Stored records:
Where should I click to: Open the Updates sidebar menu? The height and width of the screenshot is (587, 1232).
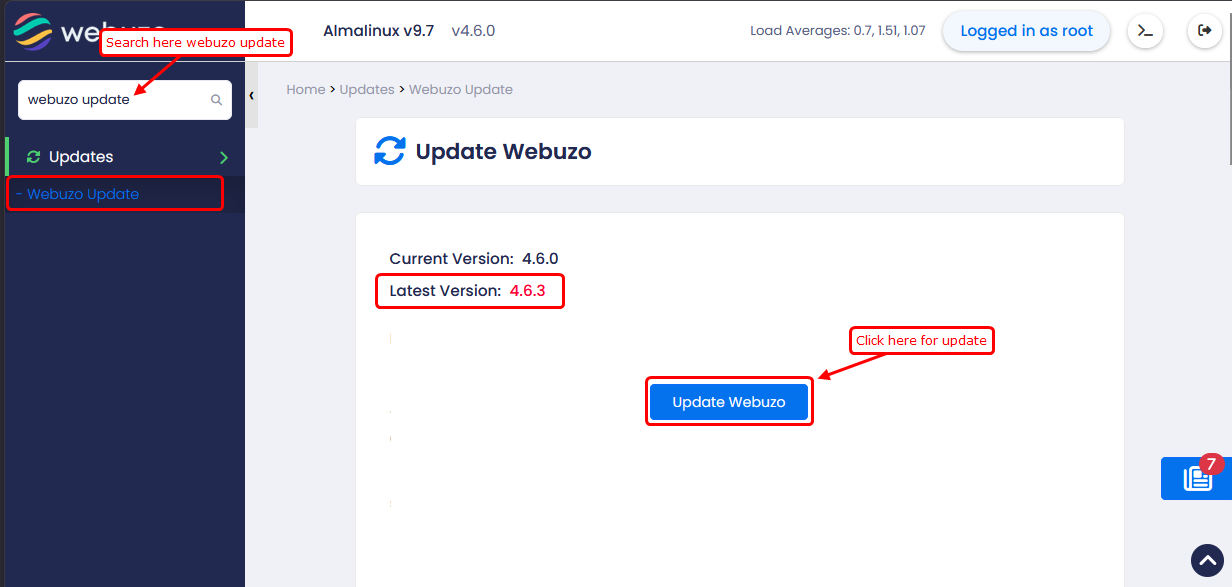pyautogui.click(x=81, y=157)
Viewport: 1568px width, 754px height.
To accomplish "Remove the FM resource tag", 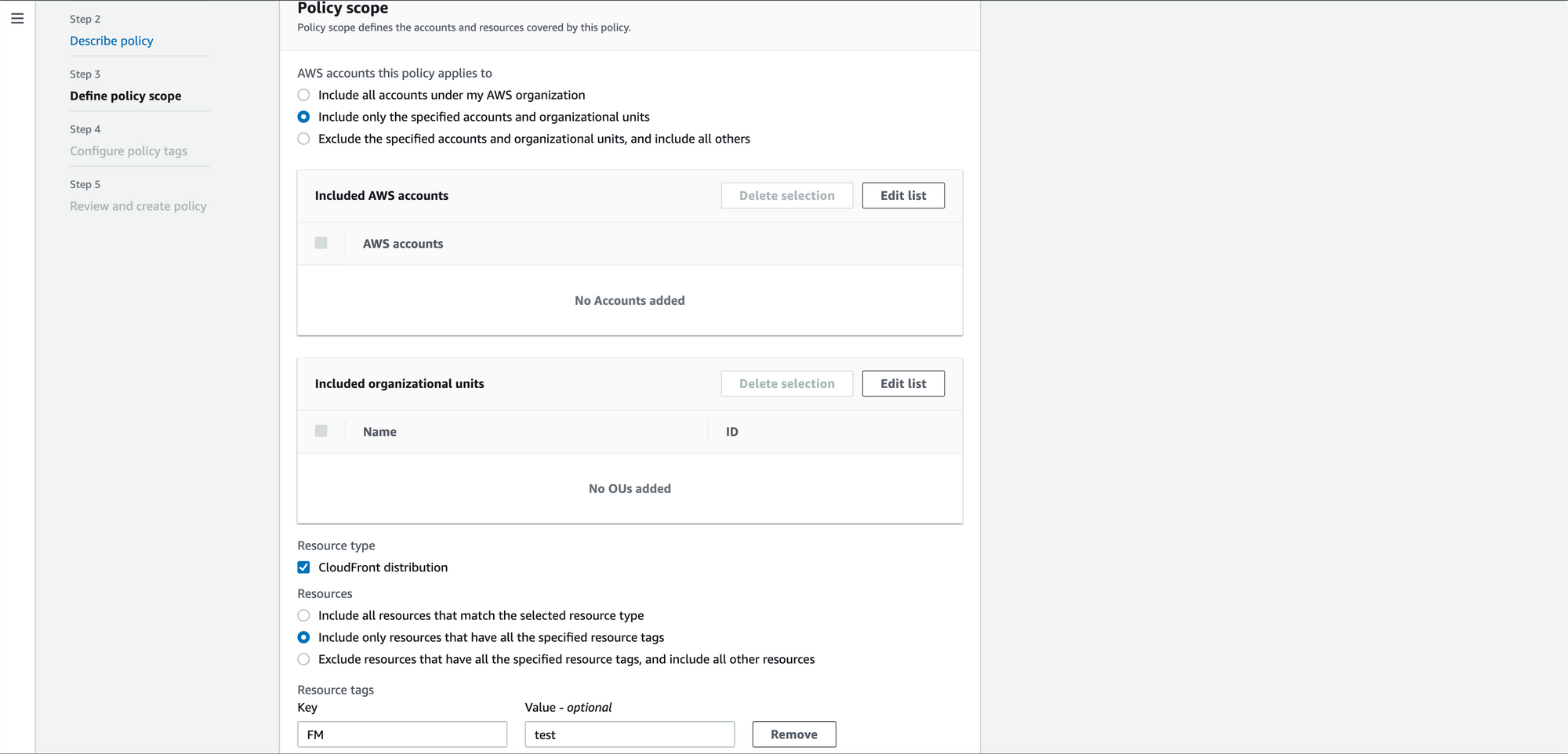I will [793, 734].
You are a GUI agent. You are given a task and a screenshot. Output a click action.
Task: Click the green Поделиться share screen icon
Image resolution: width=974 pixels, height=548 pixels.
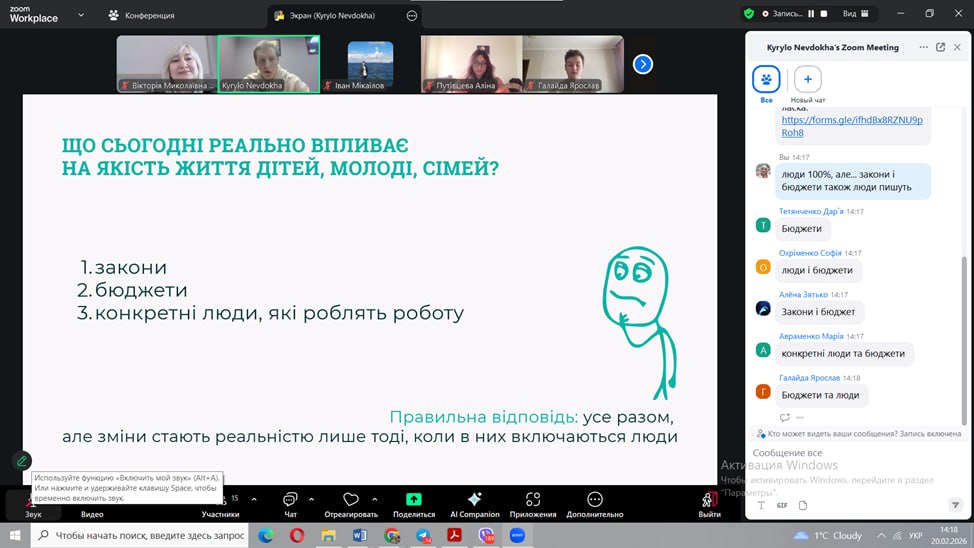[413, 500]
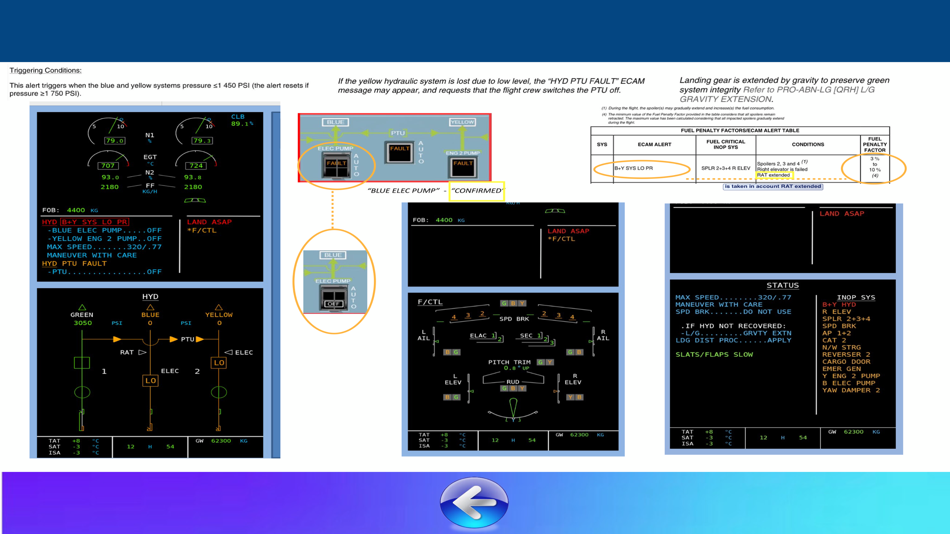Click the PTU label on HYD diagram
This screenshot has height=534, width=950.
tap(188, 339)
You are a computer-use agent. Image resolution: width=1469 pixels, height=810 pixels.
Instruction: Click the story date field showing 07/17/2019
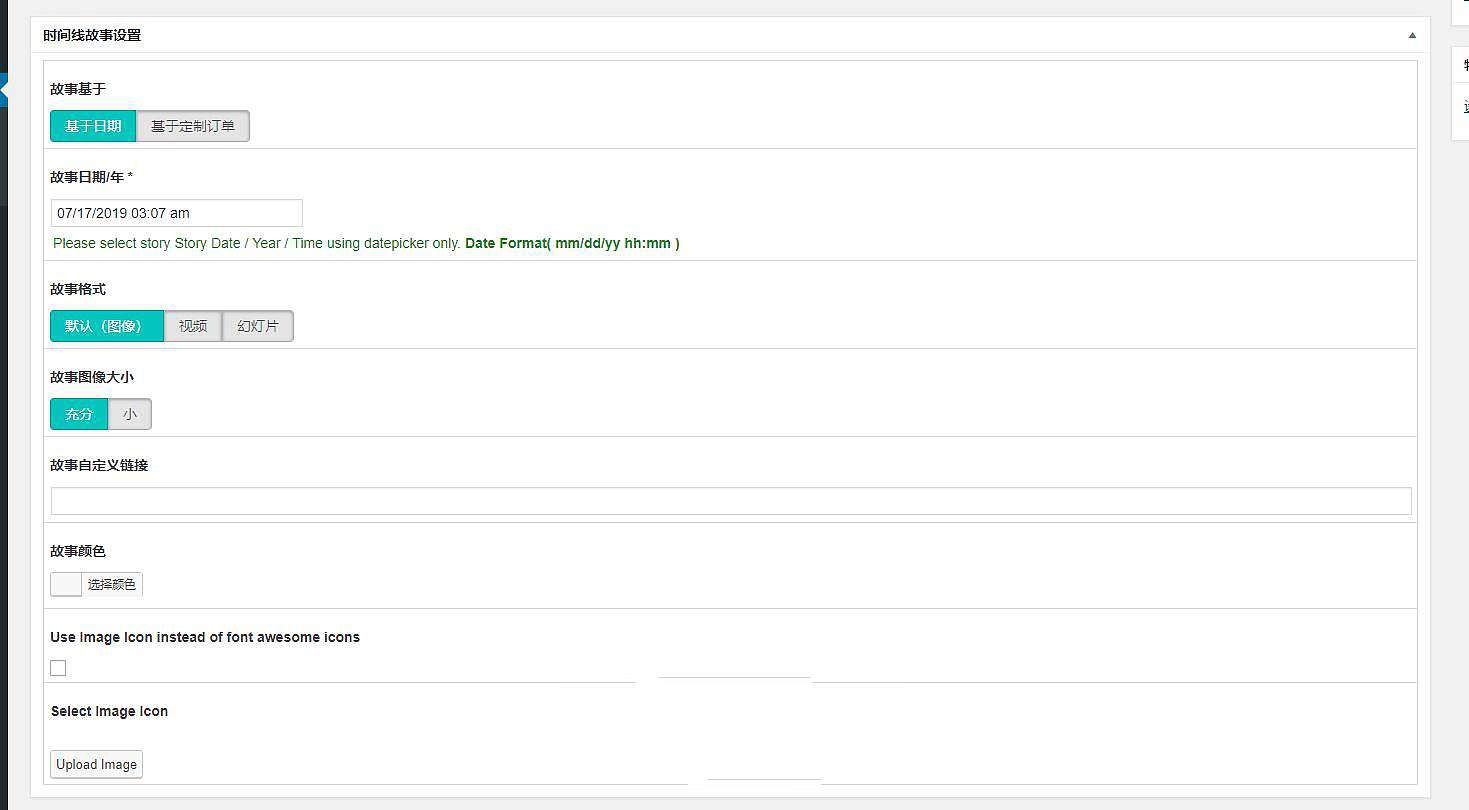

**What the task requires:**
Report back every line of the entries in which "agent" occurs.

**Output below:**
You are a GUI agent. You are given a task and a screenshot. Output a click action.
You are a computer-use agent. Image resolution: width=1469 pixels, height=810 pixels.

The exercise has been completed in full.